Réactions au discours à la nation du président de la république

ELIMANE HABY KANE, LEGS-AFRICA « Il ne suffit pas d’énumérer des réalisations matérielles pour répondre concrètement aux besoins des Sénégalais»

Elimane Haby Kane, président de Leadership, Éthique, Gouvernance et stratégies (LEGS Africa) a décrypté le message à la Nation du président de la République. Disant se référer aux réalités du terrain, il considère que le discours du chef de l’Etat se présente plus comme un moment de communication politique qu’autre chose. Prenant acte du fait que le président Sall a essayé d’apprécier de manière objective les conditions de vie des Sénégalais, Elimane Haby Kane n’en estime pas moins qu’il ne suffit pas d’énumérer des réalisations matérielles et d’en annoncer d’autres pour répondre concrètement aux besoins et préoccupations des Sénégalais.

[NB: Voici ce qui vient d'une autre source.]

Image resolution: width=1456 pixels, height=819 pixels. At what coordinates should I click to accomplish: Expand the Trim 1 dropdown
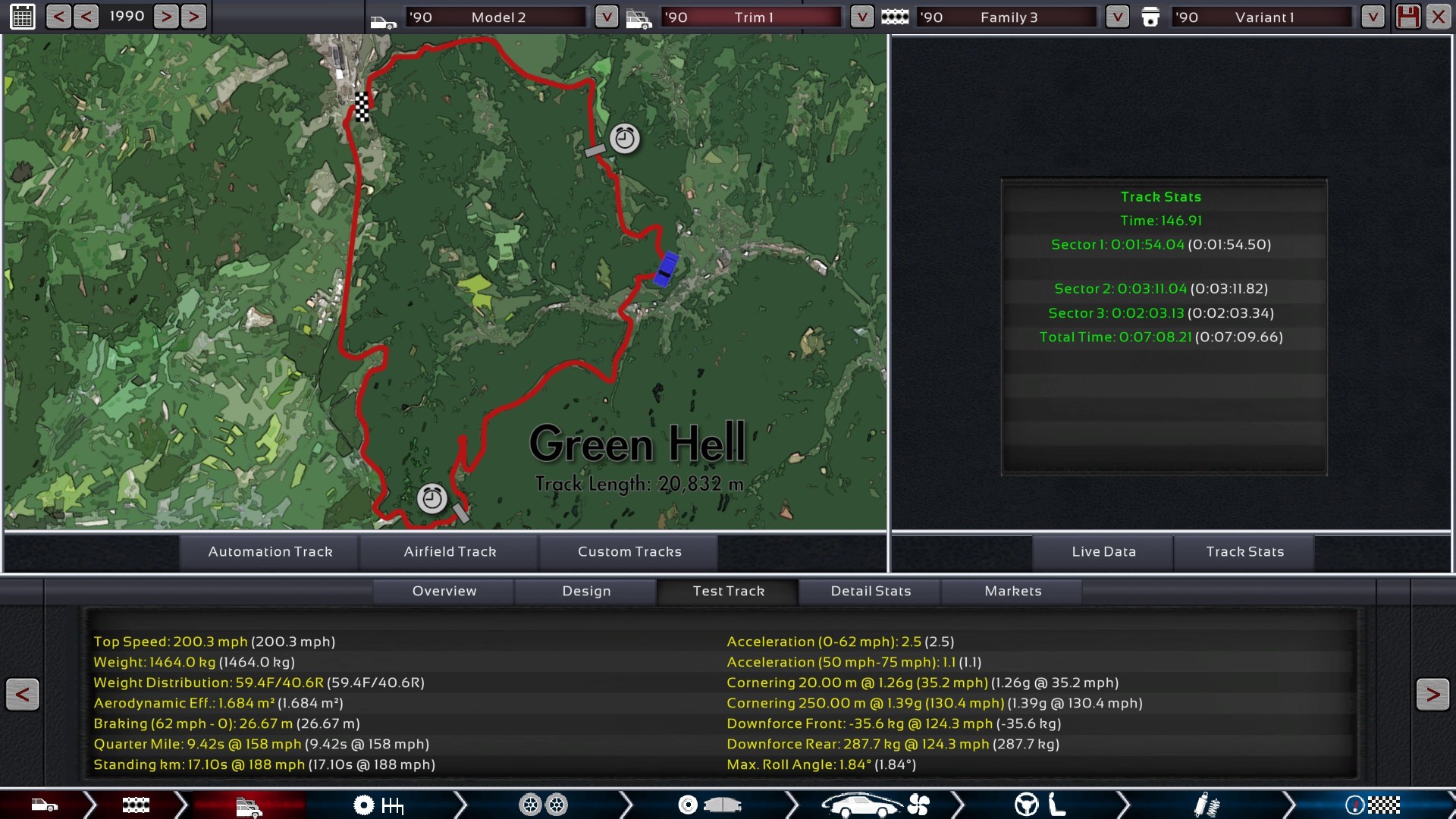coord(861,17)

Elimane Haby Kane, président de Leadership, Éthique, Gouvernance et stratégies (LEGS Africa), interrogé par Le Témoin, convient que, effectivement, les réalisations physiques, comme les infrastructures routières et sociales, sont importantes. Elles doivent être, selon lui, corrélées à l’évolution démographique et à la qualité de la gouvernance de même qu’à la pertinence des choix économiques et à la rentabilité des modèles économiques. Ce de manière surtout à voir leurs impacts réels sur les populations les plus pauvres. Le sociologue dit avoir la fâcheuse impression que certains ouvrages sont plus pour approfondir ou créer de nouvelles inégalités que de répondre vraiment aux besoins sociaux. « L’autoroute à péage qui est un ouvrage très rentable le restera pour l’entreprise exploitante et maintenant pour l’Etat. Ce alors que les usagers ne bénéficient pas d’une baisse des tarifs. Les populations riveraines, qui vont continuer de vivre les externalités négatives de l’infrastructure, ne bénéficient pas de cette rentabilité. Jusqu’à ce jour, rien n’est prévu pour les collectivités territoriales traversées par l’autoroute qui auraient dû avoir une part des actions de SECAA et siéger au Conseil collectivités d’Administration pour orienter les décisions internes d’investissements et les dépenses sociales de l’entreprise »,regrette Elimane Haby Kane, président de LEGS Africa.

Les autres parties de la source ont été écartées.